Here are overviews of several studies into the effects of alum vaccine adjuncts on the human body:
Aluminum in the central nervous system (CNS): toxicity in humans and animals, vaccine adjuvants, and autoimmunity. Immunol Res 2013 Jul; 56(2-3): 304-16.
This paper examined the evidence on aluminum neurotoxicity, particularly when added to vaccines as an adjuvant and injected into humans to stimulate an immune response.
It concluded that there is a significant correlation between the number of aluminum-containing vaccines that children receive and the rate of autism spectrum disorders.
It also pointed out that Injected aluminum is worse than ingested aluminum (from dietary sources) because it bypasses the protective barriers of the gastrointestinal tract, requiring a lower dose to induce a toxic reaction.
Aluminum vaccine adjuvants: are they safe? Curr Med Chem 2011; 18(17): 2630-37.
This paper summarizes what is currently known about aluminum toxicity. Here are the key points . . .
Aluminum is a neurotoxin and may be a co-factor in several neurodegenerative disorders and diseases, including Alzheimer’s, Parkinson’s, amyotrophic lateral sclerosis (ALS), multiple sclerosis, autism, and epilepsy.
No studies have been conducted to confirm the safety of combining aluminum with other toxic substances in vaccines, such as mercury, formaldehyde, phenoxyethanol, polysorbate 80, and glutaraldehyde.
The FDA allows scientists conducting clinical trials to compare the safety of an aluminum-containing vaccine to an aluminum-containing “placebo.” This underestimates the true rate of adverse vaccine reactions.

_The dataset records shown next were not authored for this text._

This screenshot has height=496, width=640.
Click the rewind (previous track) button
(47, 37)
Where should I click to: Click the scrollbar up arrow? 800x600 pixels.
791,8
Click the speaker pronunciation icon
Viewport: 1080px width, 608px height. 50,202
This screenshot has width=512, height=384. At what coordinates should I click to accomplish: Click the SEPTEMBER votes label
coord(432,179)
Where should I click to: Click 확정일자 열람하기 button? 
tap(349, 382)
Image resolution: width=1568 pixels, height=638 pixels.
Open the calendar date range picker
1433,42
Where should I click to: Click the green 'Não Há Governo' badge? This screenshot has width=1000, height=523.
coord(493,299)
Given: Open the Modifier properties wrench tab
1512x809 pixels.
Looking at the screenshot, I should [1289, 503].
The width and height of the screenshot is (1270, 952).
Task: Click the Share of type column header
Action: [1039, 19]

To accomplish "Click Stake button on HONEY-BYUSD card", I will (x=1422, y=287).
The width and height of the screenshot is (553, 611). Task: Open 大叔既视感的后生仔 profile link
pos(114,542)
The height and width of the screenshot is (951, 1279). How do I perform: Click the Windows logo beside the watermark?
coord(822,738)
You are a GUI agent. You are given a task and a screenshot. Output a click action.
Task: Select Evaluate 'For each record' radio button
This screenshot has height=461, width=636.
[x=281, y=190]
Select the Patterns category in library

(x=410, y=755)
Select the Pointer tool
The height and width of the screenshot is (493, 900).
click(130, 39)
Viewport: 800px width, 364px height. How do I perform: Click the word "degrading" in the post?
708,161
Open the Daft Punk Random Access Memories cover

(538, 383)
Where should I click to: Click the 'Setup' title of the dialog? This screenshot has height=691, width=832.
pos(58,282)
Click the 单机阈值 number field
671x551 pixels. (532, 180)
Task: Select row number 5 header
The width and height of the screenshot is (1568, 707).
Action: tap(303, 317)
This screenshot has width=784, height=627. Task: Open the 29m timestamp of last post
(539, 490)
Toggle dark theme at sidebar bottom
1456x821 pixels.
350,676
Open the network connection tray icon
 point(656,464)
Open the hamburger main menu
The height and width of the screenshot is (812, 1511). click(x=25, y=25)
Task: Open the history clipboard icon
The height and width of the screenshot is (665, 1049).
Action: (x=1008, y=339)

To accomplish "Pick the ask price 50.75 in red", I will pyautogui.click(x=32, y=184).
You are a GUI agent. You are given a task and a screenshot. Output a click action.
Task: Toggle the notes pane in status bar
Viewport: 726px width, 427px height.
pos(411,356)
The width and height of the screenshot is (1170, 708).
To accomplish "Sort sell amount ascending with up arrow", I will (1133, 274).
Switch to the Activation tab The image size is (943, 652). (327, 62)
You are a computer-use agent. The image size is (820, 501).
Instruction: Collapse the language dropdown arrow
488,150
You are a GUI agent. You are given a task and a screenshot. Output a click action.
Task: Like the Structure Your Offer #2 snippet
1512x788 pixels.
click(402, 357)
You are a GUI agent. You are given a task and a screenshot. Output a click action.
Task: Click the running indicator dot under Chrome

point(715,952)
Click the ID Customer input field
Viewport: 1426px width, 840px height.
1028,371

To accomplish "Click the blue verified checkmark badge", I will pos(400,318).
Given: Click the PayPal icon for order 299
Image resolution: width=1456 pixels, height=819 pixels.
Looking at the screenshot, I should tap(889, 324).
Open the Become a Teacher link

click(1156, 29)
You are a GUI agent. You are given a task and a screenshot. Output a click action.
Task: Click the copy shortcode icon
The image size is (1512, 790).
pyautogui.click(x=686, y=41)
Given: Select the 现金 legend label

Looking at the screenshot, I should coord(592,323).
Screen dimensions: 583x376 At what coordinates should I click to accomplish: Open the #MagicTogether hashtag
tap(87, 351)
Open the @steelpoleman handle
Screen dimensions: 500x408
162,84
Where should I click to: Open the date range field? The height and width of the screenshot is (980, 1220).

Autoimmune/autoinflammatory syndrome induced by adjuvants (ASIA syndrome) in commercial sheep. Immunol Res 2013 Jul; 56(2-3): 317-24.
This paper identifies a new form of autoimmune/inflammatory syndrome induced by adjuvants (ASIA syndrome) in sheep, linked to vaccinations containing aluminum adjuvants.
The condition appears in some sheep 2-6 days after they are vaccinated. Symptoms of the acute phase include poor response to external stimuli and acute meningoencephalitis.
The chronic phase causes muscular atrophy, neurodegeneration of the gray matter of the spinal cord, and death.
Peptide cross-reactivity: the original sin of vaccines. Front Biosci (Schol Ed) 2012 Jun 1; 4: 1393-1401.
This paper describes several problems with current vaccine technology, such as the ability of microbes to evade the immune system, and the use of adjuvants which can cause autoimmunity.
It notes that Adjuvants can induce hyperactivation of the immune system, initiating autoimmune processes.
Autoimmune attacks against myelin may cause demyelinating diseases, while attacks against proteins and antigens affecting cognition and behavior may cause autism and behavior disorders.
Vaccine adjuvants have proven to be a useful tool to boost the efficacy of vaccines.
They allow for a boosting of the body’s innate immune system to fight off a virus, while also modulating the type of immune response, reducing the amount of antigens in the vaccine, limiting the number of immunizations required and improving the efficacy of a vaccine in vulnerable populations, such as the elderly or newborn babies.
On the other hand, some serious potential risks have been identified, especially with regard to alum based vaccine adjuncts.
We’ve laid out the facts so that you can make your own informed choice and make the decisions that are best for the long-term safety of yourself and your loved ones.